[[ Material provided, beginning ]]

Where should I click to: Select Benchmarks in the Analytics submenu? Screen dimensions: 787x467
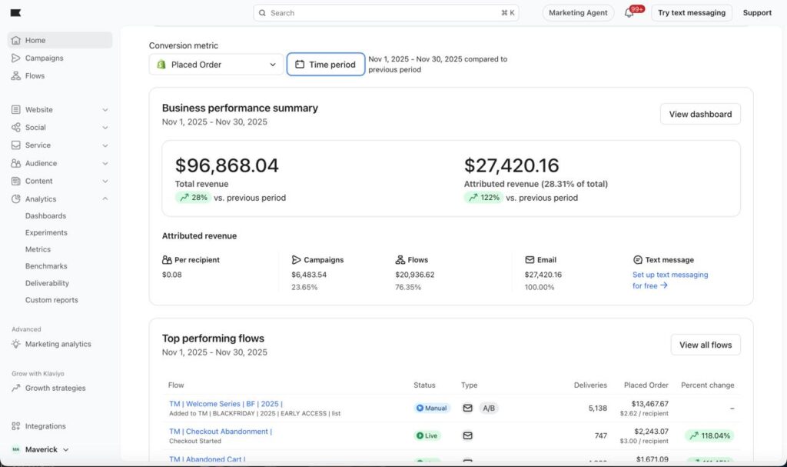click(46, 266)

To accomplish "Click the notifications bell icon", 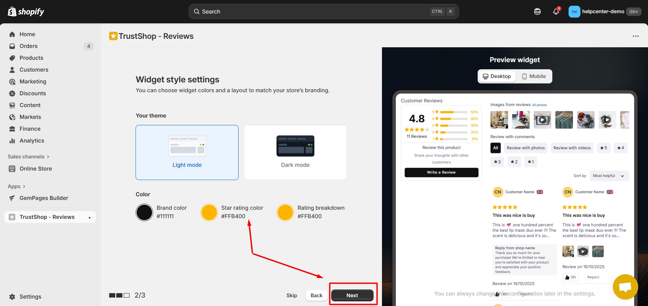I will [556, 11].
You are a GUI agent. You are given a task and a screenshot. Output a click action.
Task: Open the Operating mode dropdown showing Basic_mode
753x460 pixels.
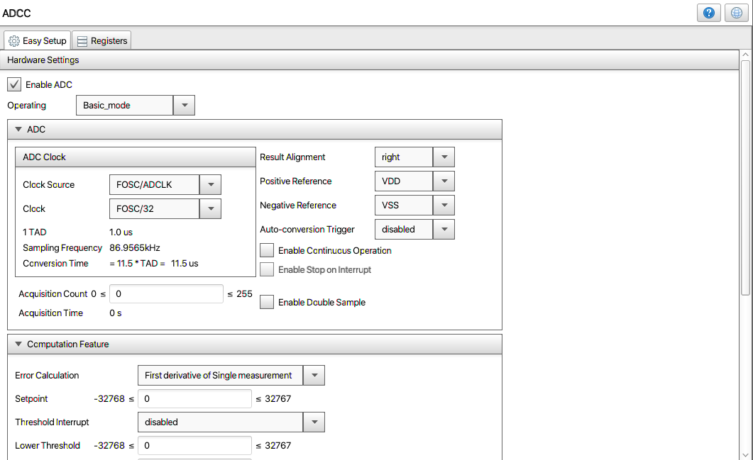pos(184,105)
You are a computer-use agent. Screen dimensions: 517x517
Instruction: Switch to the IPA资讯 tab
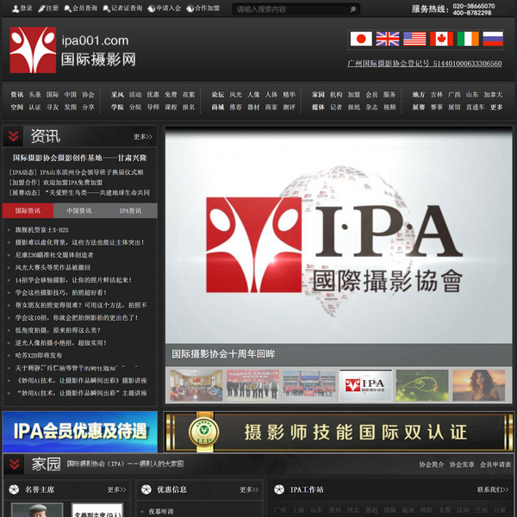tap(130, 210)
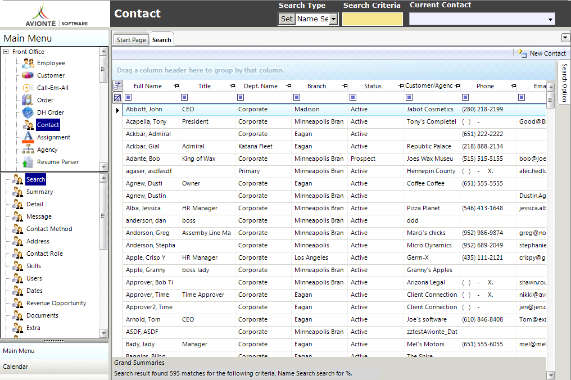Image resolution: width=571 pixels, height=380 pixels.
Task: Click the grid field chooser icon
Action: pos(117,85)
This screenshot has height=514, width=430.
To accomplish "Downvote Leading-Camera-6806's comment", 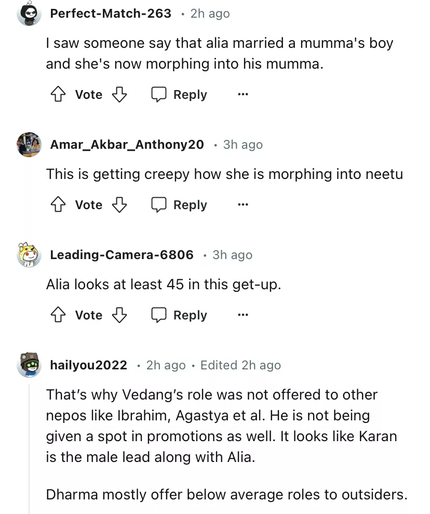I will click(120, 315).
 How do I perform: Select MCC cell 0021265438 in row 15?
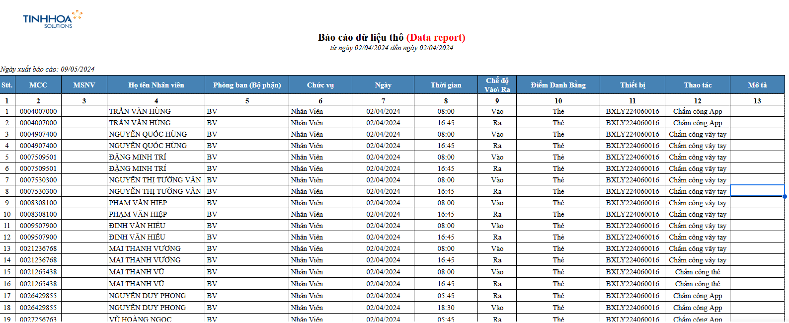tap(38, 272)
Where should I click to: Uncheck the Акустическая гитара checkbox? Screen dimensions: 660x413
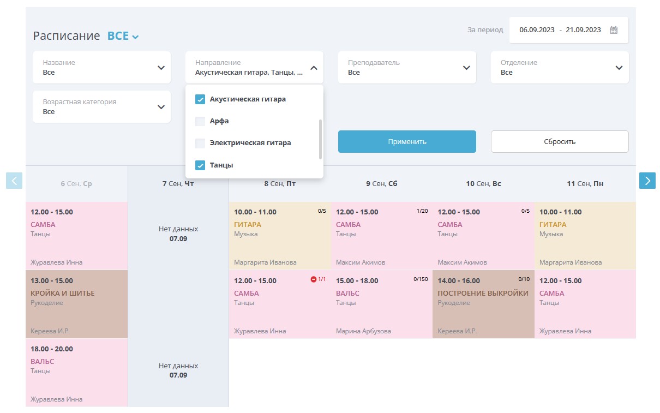(200, 99)
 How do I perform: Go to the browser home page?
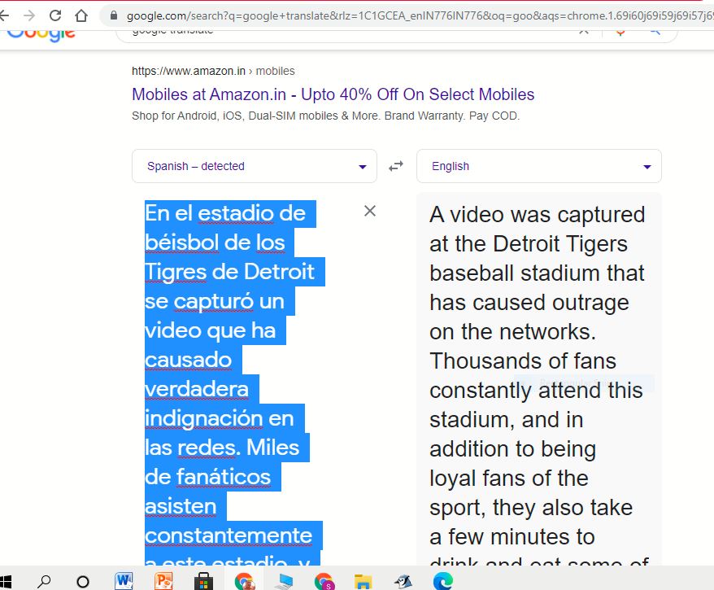(x=81, y=15)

[[ Material provided, end ]]

* [Activity]:
Your answer should consist of each line above in which "agent" appears.

* [Result of this exercise]:
You are a GUI agent. You are given a task and a screenshot. Output a click action.
You are a computer-use agent. Screen dimensions: 517x517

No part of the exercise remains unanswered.